▼

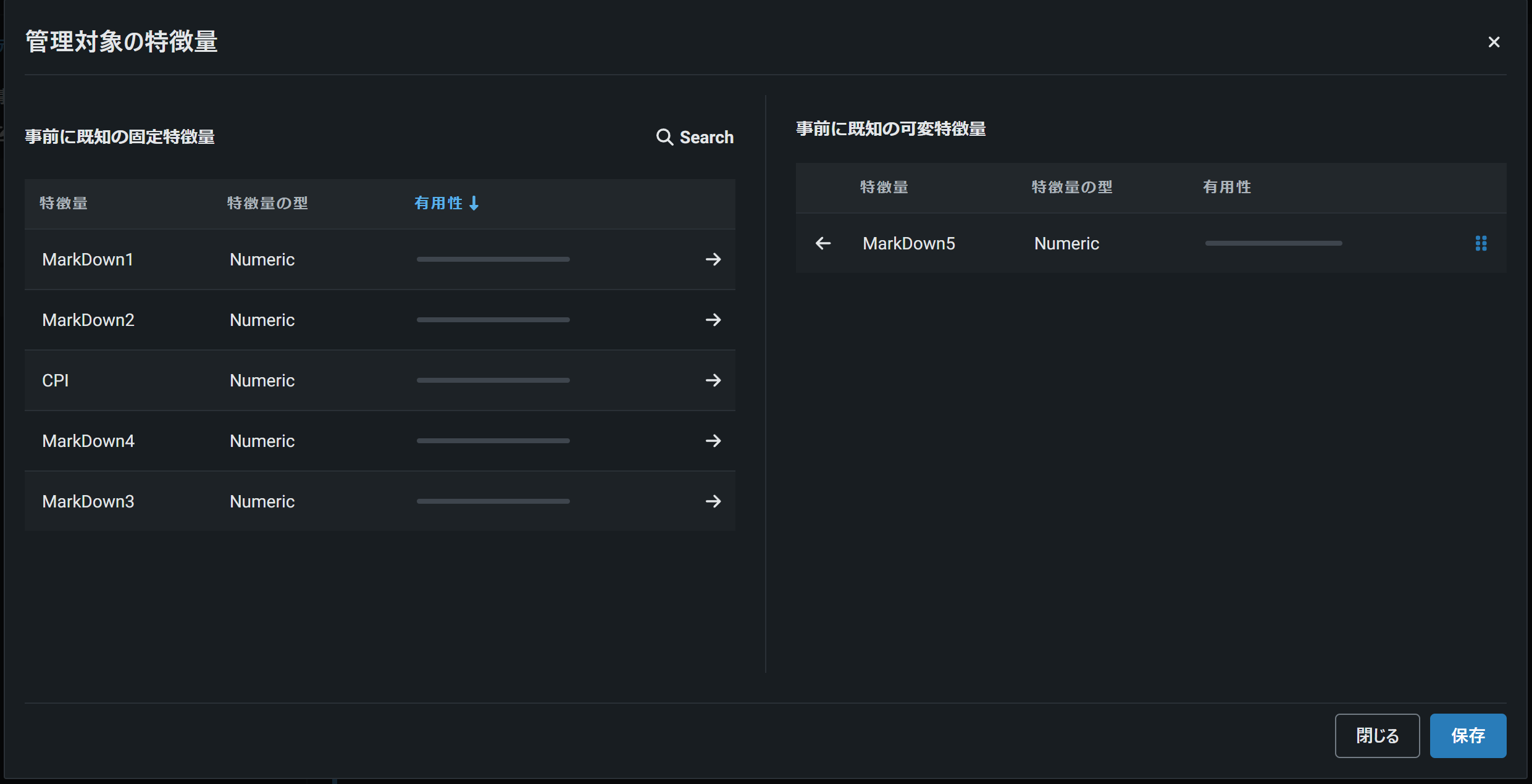Viewport: 1532px width, 784px height.
Task: Click 特徴量の型 header in fixed features table
Action: [267, 203]
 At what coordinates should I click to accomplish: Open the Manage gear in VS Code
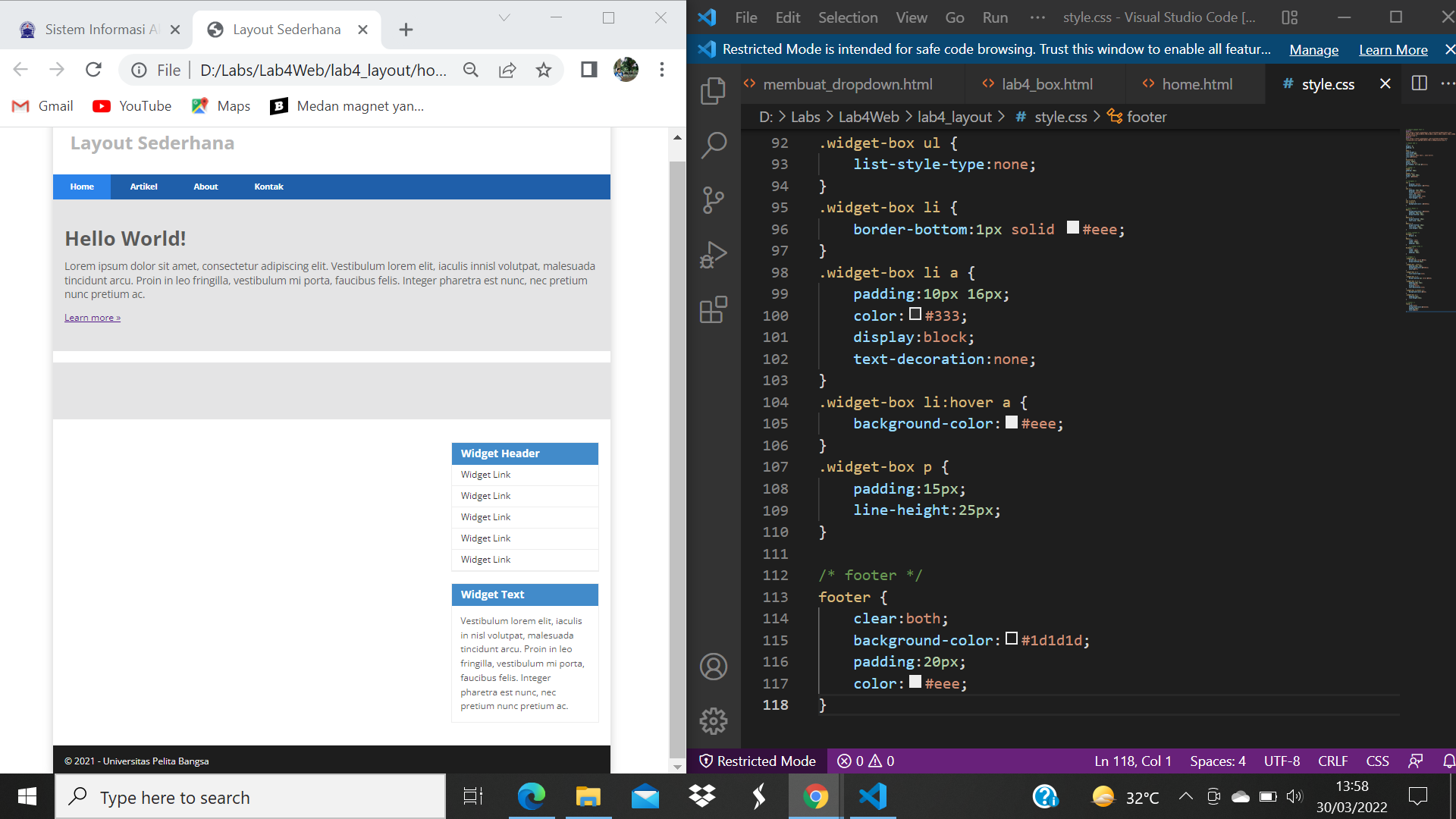point(714,721)
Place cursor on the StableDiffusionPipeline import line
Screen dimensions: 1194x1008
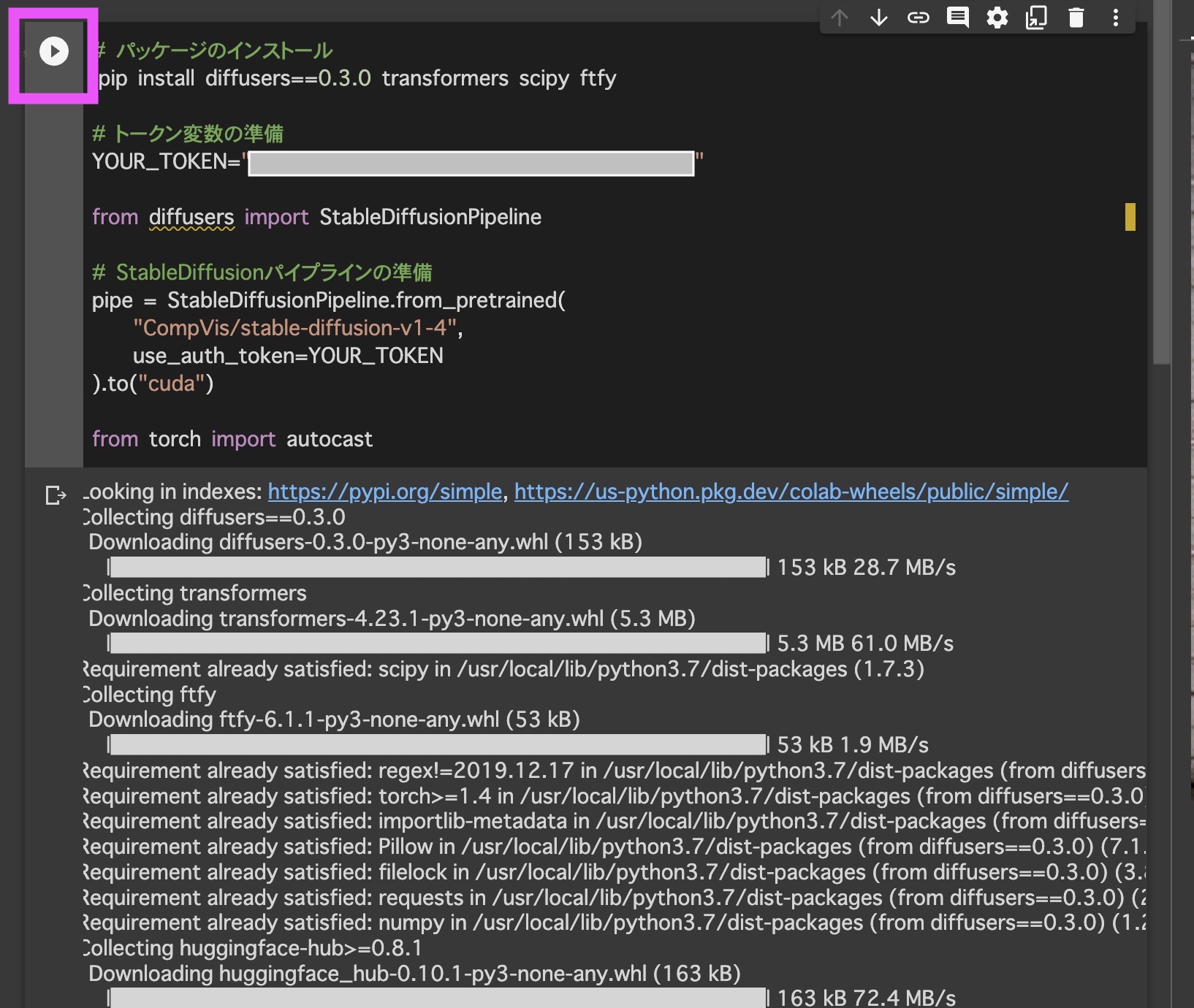click(x=430, y=216)

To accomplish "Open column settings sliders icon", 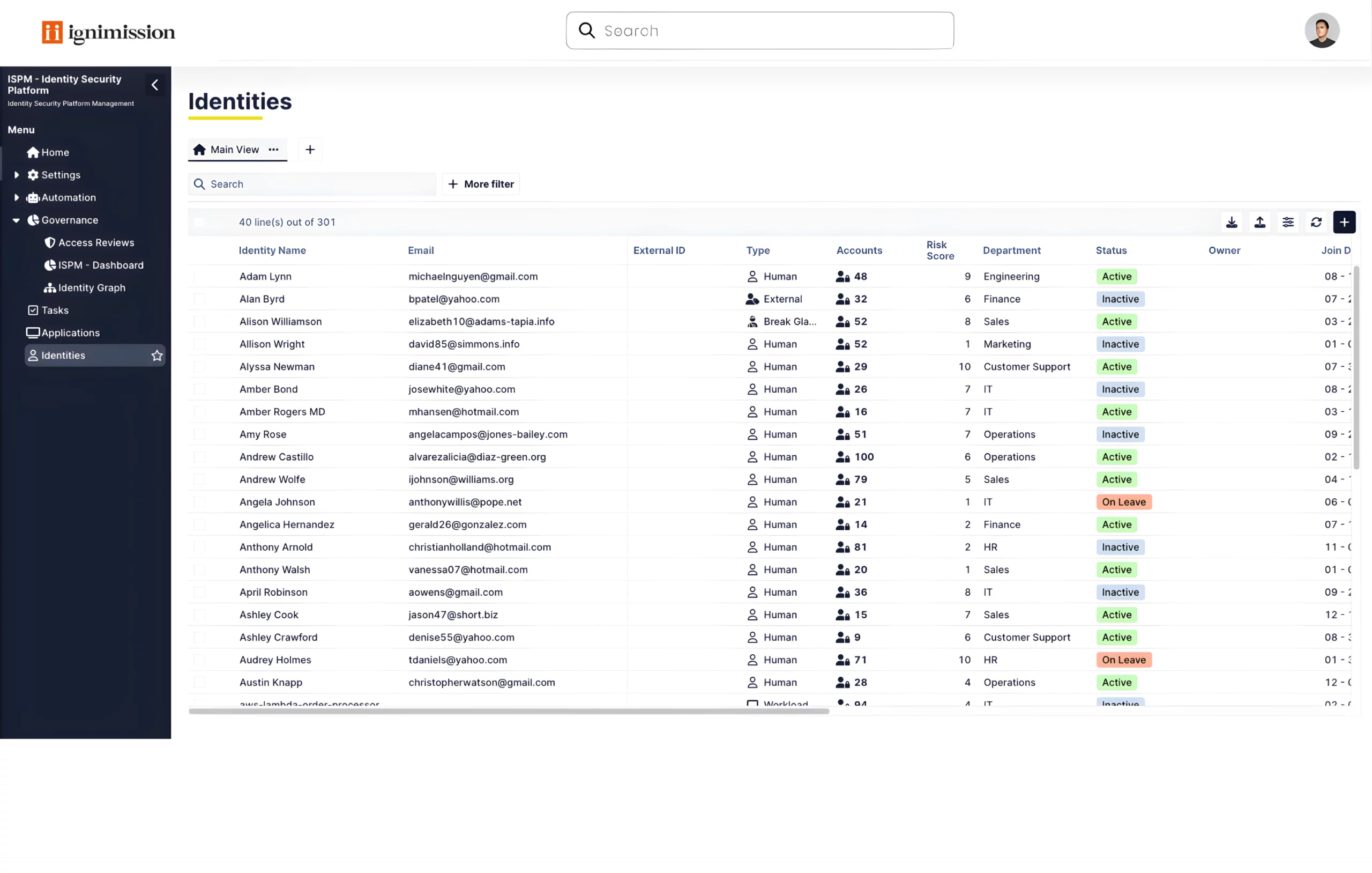I will 1288,223.
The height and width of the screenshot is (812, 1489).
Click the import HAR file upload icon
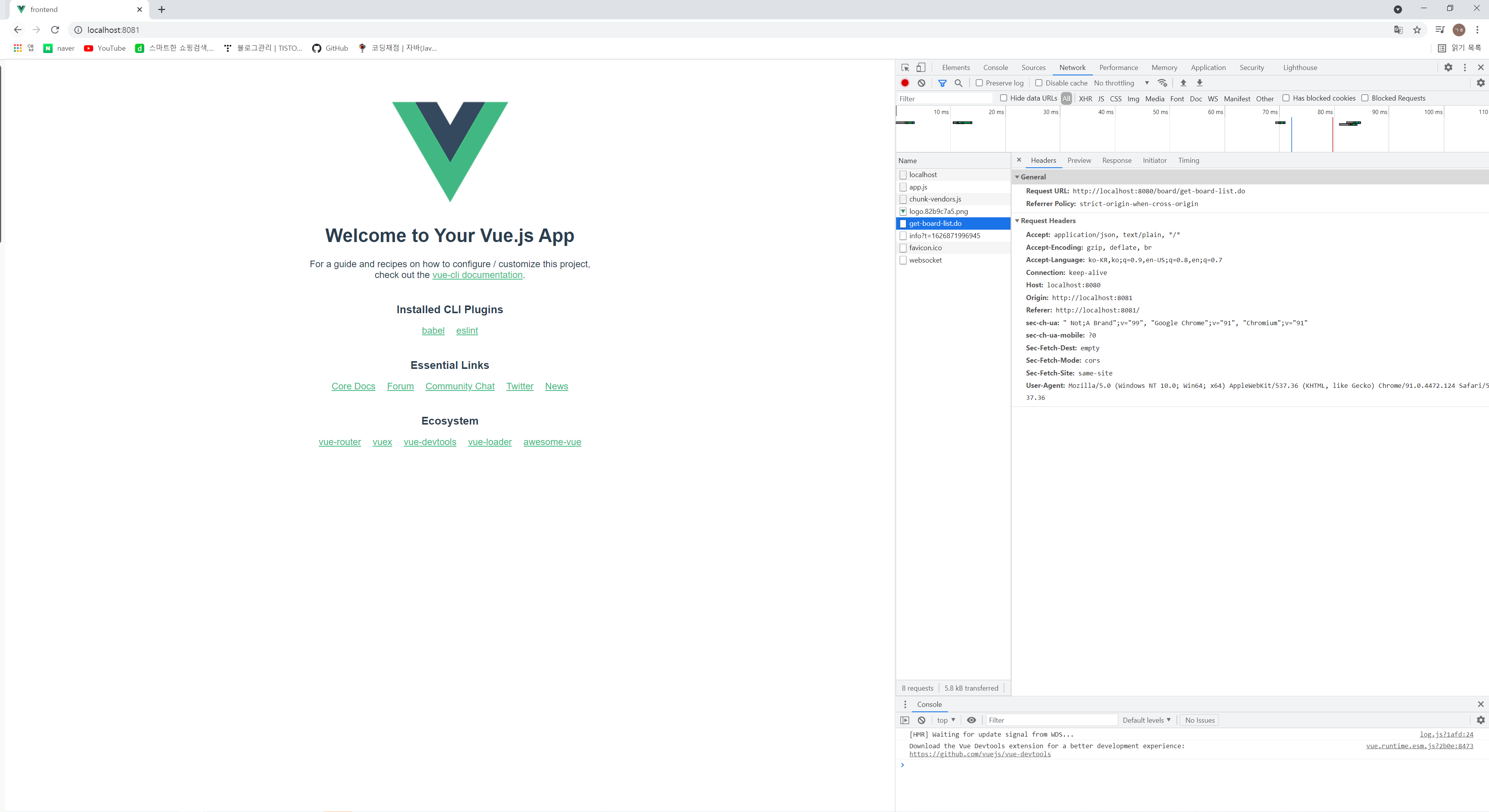[1183, 83]
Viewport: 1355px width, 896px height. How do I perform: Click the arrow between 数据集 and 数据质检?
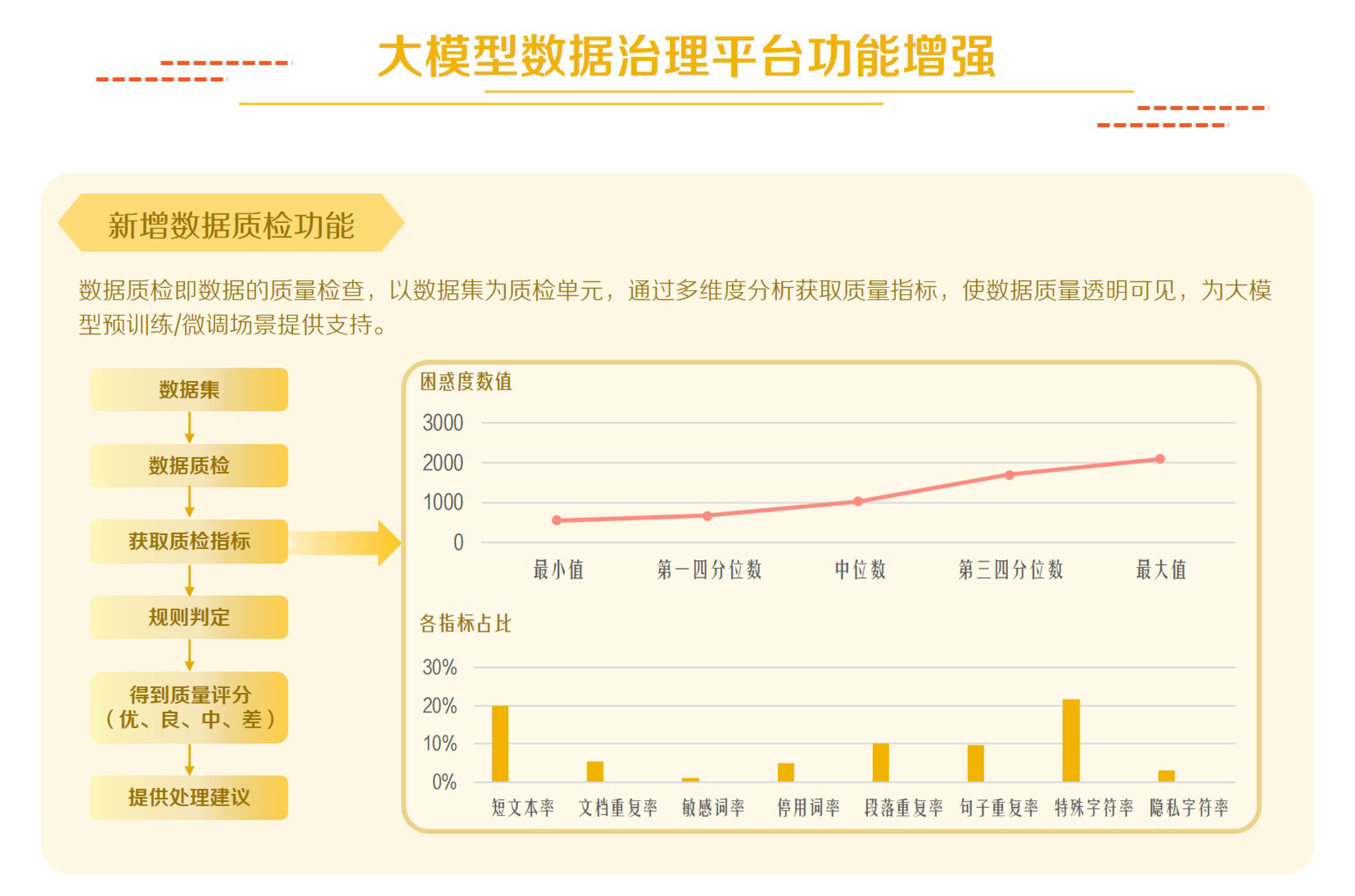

▲

◆ What is required:
Please return exactly the lines from the one containing "Click the import HAR file upload icon" through the end of the material above, both ends included, but not the pictures.

◆ Answer to the problem:
Click the import HAR file upload icon
[1183, 83]
Viewport: 1355px width, 896px height. How do I perform: Click the arrow between 数据集 and 数据质检?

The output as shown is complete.